Insomnia = time to blog in the quiet of the night.
First and importantly, we had our 20 week ultrasound for baby #2 - who happens to be another girl! We are so excited as we head into the last half of this pregnancy, and I know if I blink, it will be May. The name we have settled on is officially Amelia Kay - nicknamed "Millie," although I love Amelia so much that I may end up using it most often. I most often type "Lyddie" but call her Adelaide about half of the time. So, yes - Lyddie and Millie, 18 months apart. I think it's exactly right for us. This news also means an easier preparation, since we have so much girl stuff saved. I was just about to purge out the clothes when we found out we were pregnant, so I held off in case of just such a situation. Lovely girls, ribbons and bows are wonderfully exciting for a momma and I'm pleased to have a chance to reuse some of my favorite outfits. They will be exactly opposite seasons from each other, but here in the Northwest our weather is so spotty that even in summer I had a lot of cool-weather clothes and somehow ended up with some cute summery stuff that Lyddie could never wear because it was too cold when it fit her. I need to work on finding a dresser for big sister after Christmas, so that we can use the little one for the new baby.
Adelaide seems to be getting ready to potty-train, which amazes me. She has had a diaper rash so we let her go diaper free most of today and twice before she went "weewee" she went over to the bathroom - one time doing it on the floor right by the toilet! So on top of a dresser, I need to get a potty chair when the chaos from the holidays has settled down and start practicing in earnest. This stage of life has moved upon me much faster than I expected, but then, we have been talking about the potty and putting "poo poo" down the toilet, saying "bye bye!" for a while now. So I guess we'll see how it goes, I'm not feeling at all pressured but don't want to miss out if she's interested in starting!
I fear I am coming down with something with only one week left before Christmas. I still have various projects to finish up, along with all my baking and wrapping, so I really should be in bed, but after tossing and turning for a half hour, I gave up.
I have been mulling over Christmas traditions this year even though Lyddie is so small still. Traditions have always been an essential part of the holidays for my family and I am beginning to shape our little traditions into whatever works best for us. I know that many people don't have or value traditions or aren't proactive in putting them in place for themselves, which is alright, I guess, but seems like a bit of a shame, especially as a Christian parent. Throughout the entire Scriptures, the Lord is instilling holidays and observances with very specific rituals for His people. Many have the misconception that this had something to do with the actual salvation of the Old Testament Jews (e.g., sacrifices, Passover, etc) but this can't be, since Christ is and always has been the only way to the Father. Those things were all initiated by God to be a forward-looking reminder of His goodness and grace and justice and providence for their children and the grandchildren. They weren't meant to be a legalistic, empty-hearted action but rather an illustration for teaching the future generations what God has done and a reminder of His promise of what He will do.

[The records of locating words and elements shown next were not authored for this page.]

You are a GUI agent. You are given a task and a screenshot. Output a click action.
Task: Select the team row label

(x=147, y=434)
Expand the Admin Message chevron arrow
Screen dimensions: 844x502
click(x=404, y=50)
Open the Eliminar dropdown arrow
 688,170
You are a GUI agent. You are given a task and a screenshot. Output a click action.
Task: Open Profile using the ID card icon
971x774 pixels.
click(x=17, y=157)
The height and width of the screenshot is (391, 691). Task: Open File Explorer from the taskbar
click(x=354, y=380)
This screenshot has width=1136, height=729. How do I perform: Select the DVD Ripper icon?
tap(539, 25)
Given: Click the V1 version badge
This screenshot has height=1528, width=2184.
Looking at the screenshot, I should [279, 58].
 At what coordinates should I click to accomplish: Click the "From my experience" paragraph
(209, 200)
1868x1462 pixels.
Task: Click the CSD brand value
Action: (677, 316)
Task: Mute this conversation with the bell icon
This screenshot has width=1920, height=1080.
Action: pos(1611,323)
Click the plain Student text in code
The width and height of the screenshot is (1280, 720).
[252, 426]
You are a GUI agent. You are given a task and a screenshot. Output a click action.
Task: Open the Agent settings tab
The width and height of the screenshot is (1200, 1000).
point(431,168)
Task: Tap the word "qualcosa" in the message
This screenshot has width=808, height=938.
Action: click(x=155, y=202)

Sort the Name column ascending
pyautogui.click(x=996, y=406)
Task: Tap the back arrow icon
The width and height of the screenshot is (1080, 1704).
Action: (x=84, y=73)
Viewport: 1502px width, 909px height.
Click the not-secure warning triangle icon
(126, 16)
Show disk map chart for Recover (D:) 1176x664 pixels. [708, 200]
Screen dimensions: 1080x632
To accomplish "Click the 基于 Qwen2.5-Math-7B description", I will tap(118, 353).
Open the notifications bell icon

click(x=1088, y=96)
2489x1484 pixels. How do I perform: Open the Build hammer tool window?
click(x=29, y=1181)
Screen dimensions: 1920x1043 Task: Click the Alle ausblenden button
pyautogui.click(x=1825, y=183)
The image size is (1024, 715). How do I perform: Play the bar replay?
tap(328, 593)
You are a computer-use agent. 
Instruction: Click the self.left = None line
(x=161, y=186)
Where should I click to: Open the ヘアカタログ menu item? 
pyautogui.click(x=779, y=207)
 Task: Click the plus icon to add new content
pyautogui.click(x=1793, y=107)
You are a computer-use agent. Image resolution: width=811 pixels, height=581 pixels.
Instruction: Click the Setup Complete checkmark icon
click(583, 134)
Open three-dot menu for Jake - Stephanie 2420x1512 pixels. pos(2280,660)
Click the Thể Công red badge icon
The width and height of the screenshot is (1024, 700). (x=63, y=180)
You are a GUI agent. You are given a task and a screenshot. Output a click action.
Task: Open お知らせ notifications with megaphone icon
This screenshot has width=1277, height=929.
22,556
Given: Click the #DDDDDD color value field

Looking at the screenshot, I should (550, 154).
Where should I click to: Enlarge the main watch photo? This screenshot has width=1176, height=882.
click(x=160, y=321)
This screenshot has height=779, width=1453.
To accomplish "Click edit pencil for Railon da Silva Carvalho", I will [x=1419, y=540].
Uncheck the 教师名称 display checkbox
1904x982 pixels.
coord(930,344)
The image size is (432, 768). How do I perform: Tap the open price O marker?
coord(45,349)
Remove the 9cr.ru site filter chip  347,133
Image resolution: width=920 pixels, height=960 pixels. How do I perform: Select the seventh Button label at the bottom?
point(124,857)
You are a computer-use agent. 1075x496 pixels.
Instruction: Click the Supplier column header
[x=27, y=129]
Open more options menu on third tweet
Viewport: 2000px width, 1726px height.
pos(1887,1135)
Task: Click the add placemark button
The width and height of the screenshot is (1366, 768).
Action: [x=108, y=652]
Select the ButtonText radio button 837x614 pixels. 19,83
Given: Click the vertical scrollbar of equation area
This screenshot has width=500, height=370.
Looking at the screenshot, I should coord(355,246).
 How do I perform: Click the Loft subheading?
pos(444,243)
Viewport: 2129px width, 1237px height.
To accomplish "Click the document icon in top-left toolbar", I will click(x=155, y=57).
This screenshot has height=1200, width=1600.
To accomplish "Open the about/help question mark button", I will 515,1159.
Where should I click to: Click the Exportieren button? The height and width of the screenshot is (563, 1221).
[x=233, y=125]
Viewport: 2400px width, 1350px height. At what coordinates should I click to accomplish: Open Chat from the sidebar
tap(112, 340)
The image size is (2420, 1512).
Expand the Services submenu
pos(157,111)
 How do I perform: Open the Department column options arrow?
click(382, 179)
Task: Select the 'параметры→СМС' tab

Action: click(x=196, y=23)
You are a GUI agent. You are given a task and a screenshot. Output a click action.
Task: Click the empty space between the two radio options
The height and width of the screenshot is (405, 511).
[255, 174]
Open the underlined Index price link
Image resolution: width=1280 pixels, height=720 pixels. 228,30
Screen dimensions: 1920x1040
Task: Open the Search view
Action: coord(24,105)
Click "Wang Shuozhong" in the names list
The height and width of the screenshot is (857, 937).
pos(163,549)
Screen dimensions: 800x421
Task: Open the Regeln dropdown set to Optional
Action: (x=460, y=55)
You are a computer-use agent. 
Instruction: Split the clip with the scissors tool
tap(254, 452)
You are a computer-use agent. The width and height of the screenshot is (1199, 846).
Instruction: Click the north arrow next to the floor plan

Traditions for us as Christians should be no different. While it's fun and exciting to participate in many of the light-hearted traditions together as a family, I think the intent behind all of these activities should be pointing to what God has done and what He promises He will do. I'm not meaning to imply that everything has to be hyper-spiritualized or that if you can't find a spiritual application, you shouldn't do it - we are so much more free as His children than that! There is value in enjoying silly time together as a family - like decorating gingerbread houses like we did with my parents and brothers last night, or enjoying decorating your home to mark the "separateness" of this season from all the others! But as I begin to look forward to raising our children, I want to be specifically conscious of this -not just at the holidays, but also throughout the year. Why do we go to church every Sunday? Why do we celebrate Easter? Why do we do family devotions? Why do we fellowship over dinner as a family together every night? Why do we have family movie nights? Why? Why? Why? The big answer is: to honor God by our traditions. Sometimes all it takes is an action that "separates" the special from the mundane, like decorating your home or even dressing up for church, whatever it is. It teaches our children to mark this as something important and special, worthy of note.
Noel Piper has a book out called "Treasuring God in our Traditions," and I haven't read it, but would really like to. I have a feeling it's very much this same idea, so I need to invest in it when I have a little extra money.